A diesel-engined derivative, the 'M' class, carried a single 12in gun which could be fired with the boat submerged and only the end of the muzzle showing. In commission from 1920, the 'M' class displaced 1,594 tons surfaced with a range of 4,500 nm at 10 knots (or 2000nm at 15 knots). This was materially less than the 'K' class.

In 1915, designs incorporated MacTaggart Scott designs for telemotor systems that could remotely operate values, periscopes and wireless masts. This saved on manpower.

Smaller 'H' class were purchased from neutral US. The next Royal Navy design, the 'R' class, was a radical advance on previous submarines but incorporated some mechanical ideas from the 'H' class. A large

== Aircraft carrier design ==
It was for aircraft carriers that his term as Director of Naval Construction was known. The Royal Navy went through a period of rapid development.

HMS Argus was commissioned in 1918, with a full length flight deck above a single level hangar. Aircraft were transported between the decks using two lifts.

HMS Furious was converted from a battlecruiser into an aircraft carrier, along with her sister ships HMS Courageous (50) and HMS Glorious in the mid 1920s. These ships had two separate flight decks. The forward flight deck was accessed from the front of the upper hangar and was used for flying off. The rear flight deck was used for recovery. There were two hangar decks.

HMS Hermes was the first designed for purpose aircraft carrier, completed in 1925. She had a full length flight deck, with an island on the starboard side. She had a single hangar. Arresting gear was adopted. Two aircraft lifts were incorporated. This configuration went to sea in 1920/21.

HMS Ark Royal designs began in 1931. This design was finalised in 1934, in practice carrying 50-60 aircraft rather then the planned 72 aircraft, incorporating a single level flight deck as upper strength deck, a double level hangar with armour below the lower hangar deck. In practice the ship carried 50 to 60 aircraft. Ark Royal was sunk by a single torpedo in November 1941 in the Mediterranean Sea. One engine room and boiler room flooded immediately, resulting a significant heel. Power and propulsion were lost. After an extended period, the ship capsized and sank. The Bucknill Committee inquiry recommended improvements to bulkhead and boiler intakes to reduce the risk of flooding.

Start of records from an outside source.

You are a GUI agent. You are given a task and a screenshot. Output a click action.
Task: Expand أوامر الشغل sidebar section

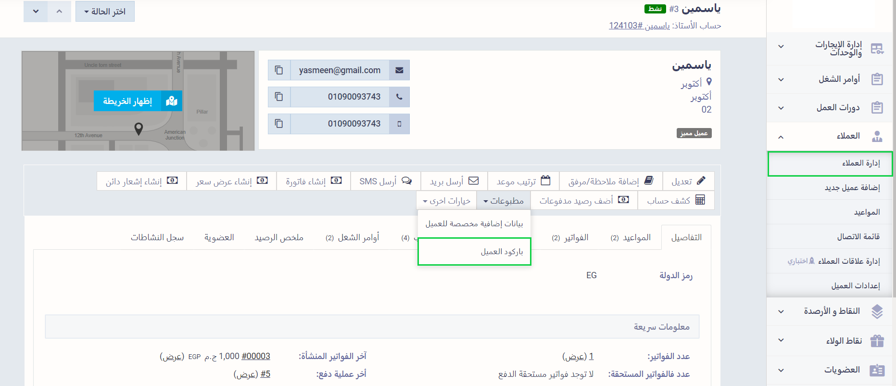[830, 79]
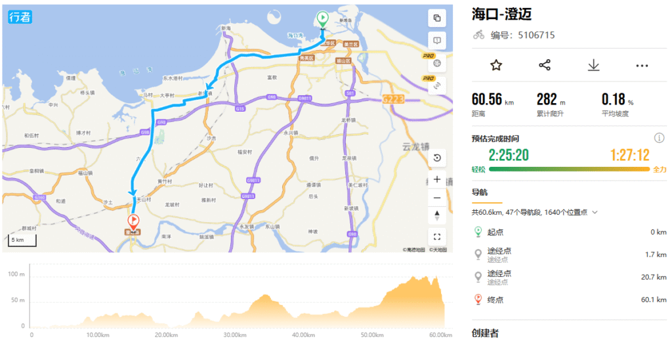Screen dimensions: 672x341
Task: Select the 导航 tab
Action: (480, 192)
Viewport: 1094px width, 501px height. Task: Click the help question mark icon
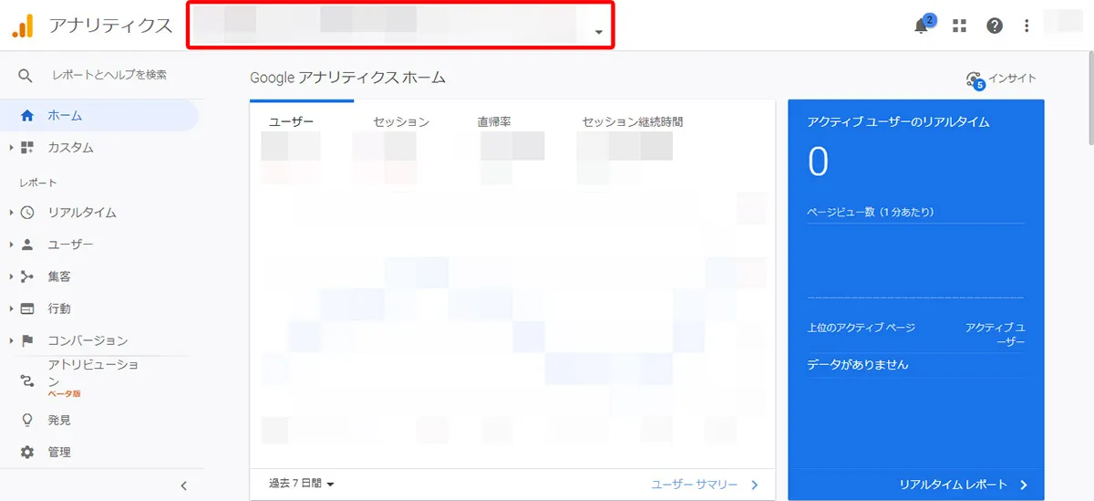pos(995,26)
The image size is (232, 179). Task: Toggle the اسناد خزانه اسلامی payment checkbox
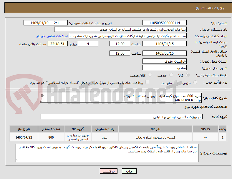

HMS Illustrious (87) class was materially different. There was a single hangar, practice carrying 36-57 aircraft. The flight deck, the hangar deck and the hangar bulkheads were all armoured. The hull depth (keel to flight deck) was materially lower than that on the Ark Royal, even though the size was similar at 23,000 tons. The armoured protection proved useful in withstanding kamikaze attacks in 1945.

== Class Designs (in commission) ==

- L-class submarines (1913). Naval architect/chief constructor: A Johns (citation).
- J-class submarines (1916). Naval architect/chief constructor: A Johns.
- British K-class submarines (1917). Naval architect/chief constructor: A Johns.
- British M-class submarines (1920). Naval architect/chief constructor: A Johns.
- British R-class submarines (1918). Naval architect/chief constructor: A Johns.
- Odin-class submarines (1929). Naval architect/chief constructor: A Johns.
- HMS Ark Royal (91) aircraft carrier (1938). Naval architect/chief constructor: WAD Forbes.
- HMS Illustrious-class aircraft carriers (1940). Naval architect/chief constructor: WAD Forbes.

== Personal life ==
He died on 13 January 1937 aged 62 and is buried in Putney Vale Cemetery, south west London.